** SUPPLIED DATA follows **
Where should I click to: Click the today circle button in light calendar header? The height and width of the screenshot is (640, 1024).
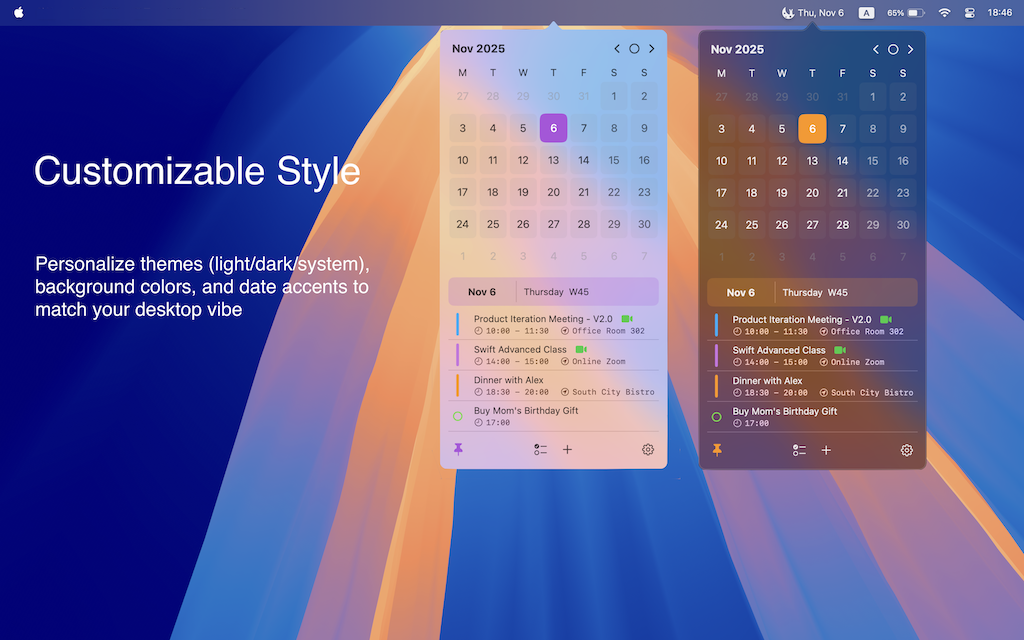coord(634,49)
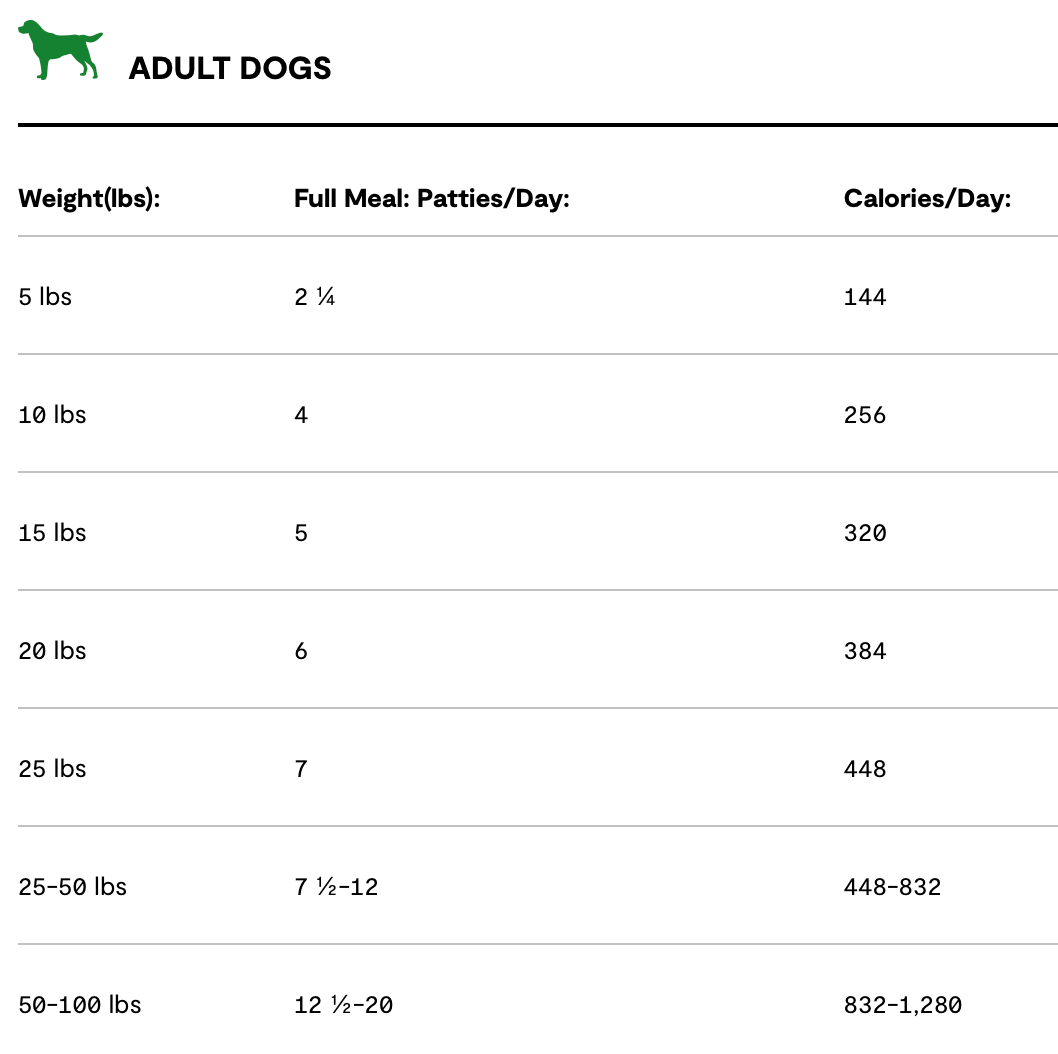Select the 10 lbs weight row
This screenshot has width=1058, height=1054.
click(x=52, y=415)
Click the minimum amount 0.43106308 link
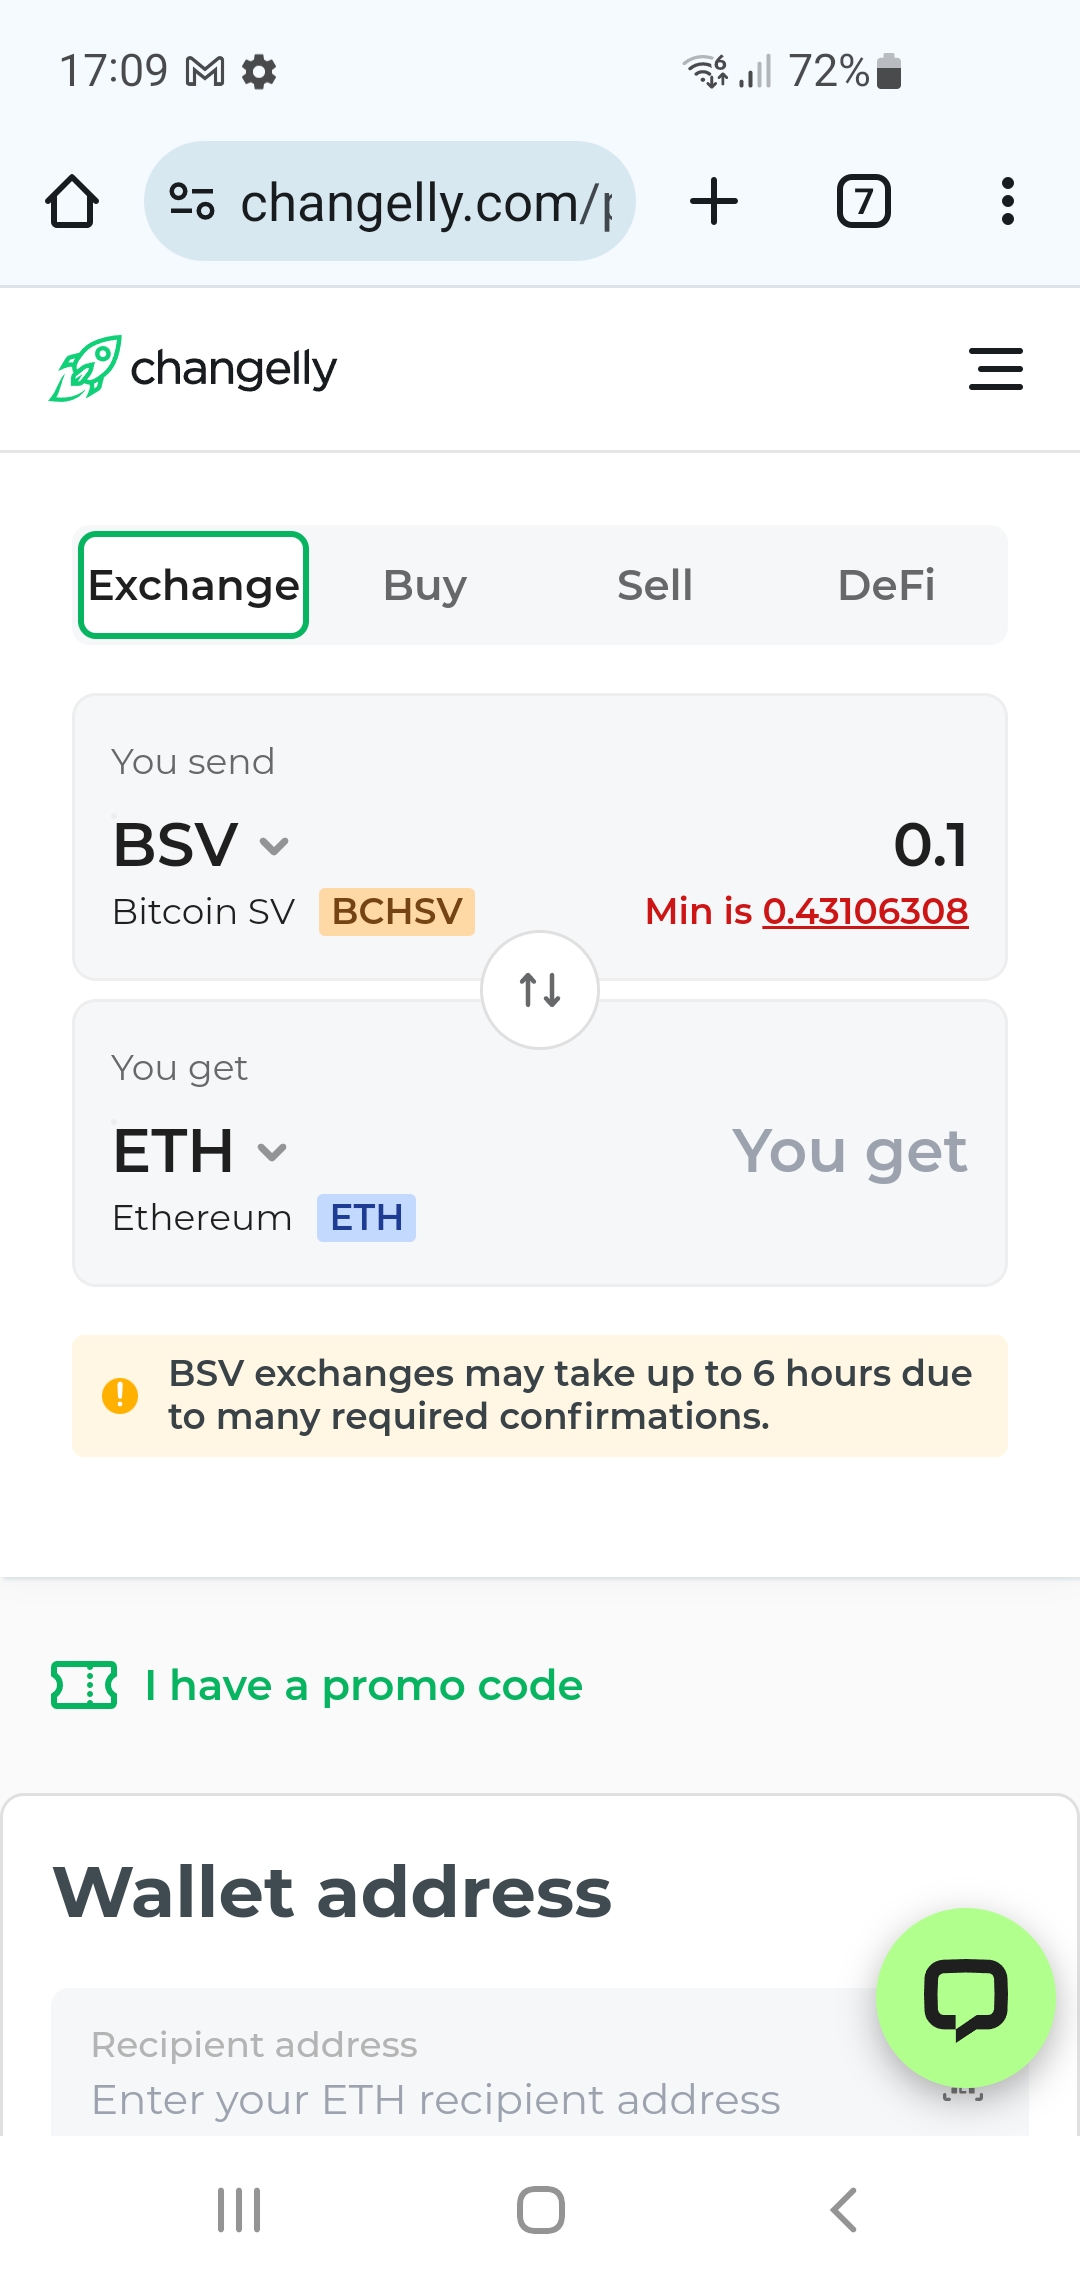This screenshot has height=2280, width=1080. [x=865, y=911]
** End of SUPPLIED DATA **
Give the data above back unchanged, except for the pictures.

Where should I click to: Click the today circle button in light calendar header? The height and width of the screenshot is (640, 1024).
coord(634,49)
Select the 10 lbs weight row
This screenshot has width=1058, height=1054.
click(x=52, y=415)
Click the minimum amount 0.43106308 link
This screenshot has height=2280, width=1080. [x=865, y=911]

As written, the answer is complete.